Occasioni che si aggiungono all’impegno costante del Ministero del lutto dell’arcidiocesi: «Aiutiamo le famiglie colpite da episodi di violenza non solo con la preghiera e il supporto umano ma anche attraverso la fornitura di generi alimentari freschi e il sostegno economico per affitti e bollette, visto che nella maggior parte dei casi si tratta di nuclei vulnerabili, molto poveri. L’anno scorso un giovane è stato assassinato fuori da casa, a pochi passi dalla parrocchia, e abbiamo contribuito alle spese per la sepoltura. Questo lavoro fa percepire la vicinanza della Chiesa alla sua comunità e aiuta ad arginare il ciclo delle rappresaglie».

Le esperienze di attivismo dalla base, sorte dall’iniziativa diretta dei fedeli, nascono spesso in conseguenza di traumi vissuti in prima persona in seguito alle purtroppo frequenti stragi, in particolare nelle scuole. È ciò che è successo nel caso del Comitato per la pace e la giustizia della parrocchia di Cristo Redentore a Lake Orion, vicino a Oxford, di cui Pat Damer è uno dei membri più attivi. Una delle figlie di Damer si trovava alla Oxford High School il giorno della sparatoria del 2021 in cui quattro studenti persero la vita e sette persone rimasero ferite. La classe della ragazzina si barricò nell’aula e lei sopravvisse. Solo un anno dopo, un’altra delle figlie di Pat era nel campus della Michigan State University la notte in cui un uomo armato entrò in due edifici dell’ateneo e uccise tre studenti, ferendone altri cinque. Anche lei si salvò, ma quelle due esperienze toccarono profondamente Damer e la moglie Jeanne, che oggi sono in prima linea per promuovere la consapevolezza sulla piaga della violenza armata. Tra le varie iniziative, il Comitato ha promosso una campagna grazie alla quale centinaia di parrocchiani hanno inviato lettere ai legislatori del Michigan per sostenere alcuni progetti di legge sulla sicurezza delle armi.

Quando tocco questo argomento, anche tra i miei parrocchiani le sensibilità sono molto diverse», racconta padre Murphy. «C’è sempre qualcuno che richiama il secondo emendamento della Costituzione americana, che protegge il diritto dei cittadini di detenere e portare armi. Ma la questione è approvare leggi di buon senso, che vietino per esempio i fucili d’assalto, come i famigerati Ar-15 usati in molte delle recenti stragi di massa. Si tratta di armi da guerra, che non dovrebbero trovarsi nelle mani di un cittadino, magari minorenne!».

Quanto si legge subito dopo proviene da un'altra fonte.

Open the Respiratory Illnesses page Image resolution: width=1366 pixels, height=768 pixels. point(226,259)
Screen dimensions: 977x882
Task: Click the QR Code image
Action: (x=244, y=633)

Proprio questo tipo di fucili sono finiti nel mirino delle religiose appartenenti a “Nuns against gun violence”, “Suore contro la violenza armata”, una coalizione che include più di 60 congregazioni attive in particolare sul fronte dell’advocacy e dell’educazione. Ma anche dell’attivismo economico: dal 2018 quattro congregazioni di Michigan, Maryland, Pennsylvania e Oregon hanno acquistato azioni del produttore di armi Smith & Wesson e partecipano alle assemblee per influenzarne la policy. Dopo aver chiesto di interrompere il marketing rivolto ai bambini nei videogiochi, l’anno scorso le sorelle hanno citato in giudizio il consiglio di amministrazione dell’azienda sostenendo che la produzione e vendita di fucili semiautomatici, non in linea con le normative, metterebbe a rischio gli azionisti.

«Queste iniziative, spesso simboliche, mandano un messaggio chiaro, che è quello scritto nero su bianco nel catechismo della Chiesa cattolica», commenta padre Mike. Due anni fa, in una dichiarazione in cui affrontavano l’epidemia di violenza negli Usa, i vescovi statunitensi hanno esortato i membri del Congresso ad agire per «affrontare tutti gli aspetti della crisi», tra cui «la salute mentale, lo stato delle famiglie» e anche «la disponibilità di armi da fuoco». Su tutti questi fronti, rilancia padre Murphy, «noi fedeli dobbiamo essere in prima linea».